Since October 20, 1995, the plaintiff has been serving out an Erie County sentence as an inmate of the Greenhaven Correctional Facility.
Plaintiff's Action
On June 27, 2002 the plaintiff, proceeding pro se, brought the instant action to federal court.
Seeking relief under 42 U.S.C. 1983, the plaintiff requested permission to proceed as a poor person (in forma pauperis) and alleged that the defendant violated his constitutional rights by the withholding of the police report.
The plaintiff sought monetary damages.
28 U.S.C. 1915
Finding that the plaintiff met the statutory requirements pursuant to 28 U.S.C. 1915(a), Judge Siragusa granted the plaintiff's request to proceed as a poor person.
The next issue that the court addressed was whether the plaintiff's complaint should be dismissed.
Judge Siragusa referred to 1915(e)(2)(B) of 28 U.S.C. which states that the court shall dismiss a case in which in forma pauperis status has been granted if the court determines that the action (i) is frivolous or malicious; (ii) fails to state a claim upon which relief may be granted; or (iii) seeks monetary relief against a defendant who is immune from such relief.
In addition, Conley v. Gibson, 355 U.S. 41, 45-46 (1957) found that dismissal is not appropriate "unless it appears beyond doubt that the plaintiff can prove no set of facts in support of his claim which would entitle him to relief."
Applying those standards to the instant case, Judge Siragusa in his decision for the court concluded that the "plaintiff's claims must be dismissed pursuant to 28 U.S.C. 1915(e)(2)(B)(ii) and 1915(A)(b) because they fail to state a claim upon which relief may be granted."
Complaint Is Time-Barred
Judge Siragusa also found that the plaintiff's complaint should be dismissed because the plaintiff failed to file his complaint within the required statutory time period.
According to New York's CPLR 214(2), the statute of limitations in 1983 actions in New York State is a three-year period.
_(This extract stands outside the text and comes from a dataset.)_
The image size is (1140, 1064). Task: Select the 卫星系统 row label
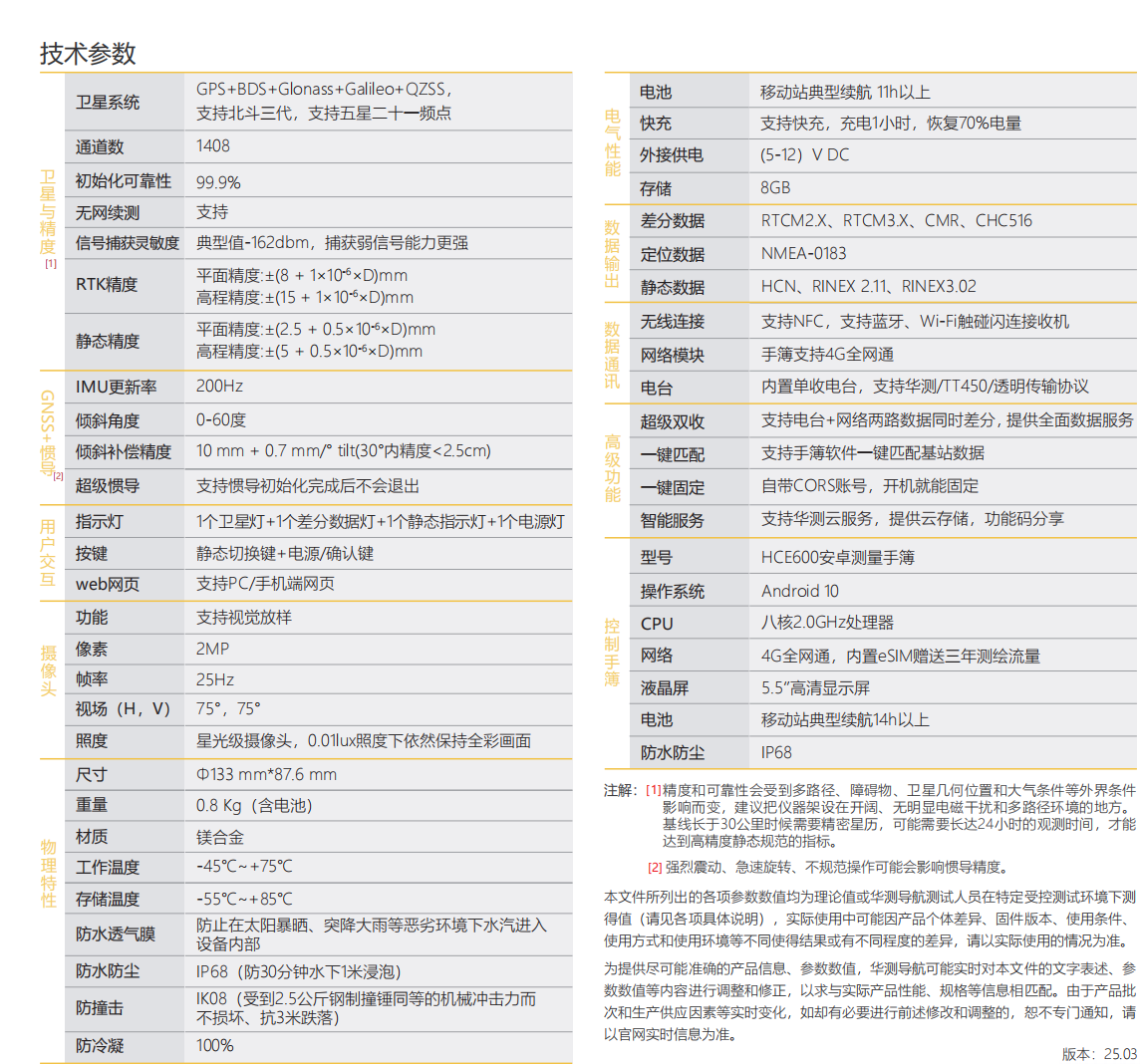(x=108, y=102)
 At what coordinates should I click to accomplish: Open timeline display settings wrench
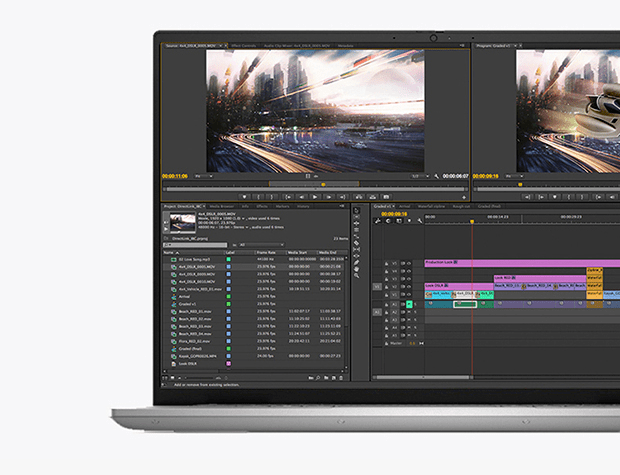(x=420, y=221)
Owens v. Okure, 488 U.S. 235, 251 (1989); Jewell v. County of Nassau, 917 F2d 738, 740 (2d Cir. 1990).
Moreover, federal courts are required to borrow New York's rules for tolling the statute of limitations unless the rules are inconsistent with federal law. Board of Regents of University of State of New York v. Tomanio, 446 U.S. 478, 487-491 (1980).
The facts of the case show that the plaintiff filed his complaint on June 27, 2002, in relation to incidents that occurred February 28, 1995.
Consequently, Judge Siragusa stated that "It is apparent that the three-year time period during which plaintiff could properly bring his claims expired well before plaintiff filed this action...Plaintiff's complaint is therefore time-barred and must be dismissed."
Absolute Immunity
In the court's additional analysis, Judge Siragusa noted that "to the extent that plaintiff is claiming that this new information was previously unavailable and that the discovery of the information impacts the statute of limitations, the action is still subject to dismissal."
Specifically, the court found that in regards to 1983 suits, prosecutors performing traditional prosecutorial activities are entitled to absolute immunity. See Imbler v. Pachtman, 424 U.S. 409, 427-28 (1976).
"The absolute immunity accorded to government prosecutors encompasses not only their conduct of trials but all of their activities that can fairly be characterized as closely associated with the conduct of litigation or potential litigation, including presentation of evidence to a grand jury to initiate a prosecution..., activities in deciding not to do so..., and conduct of plea bargaining negotiations...."Barrett v. U.S., 798 F2d 565, 571- 572 (2d Cir. 1986) (citing Lee v. Willins, 617 F2d 320 (2d Cir.), cert. denied, 449 U.S. 861 (1980); Dacey v. Dorsey, 568 F2d 275, 278 (2d Cir.), cert. denied, 436 U.S. 906 (1978); Taylor v. Kavanagh, 640 F2d 450 (2d Cir. 1981)).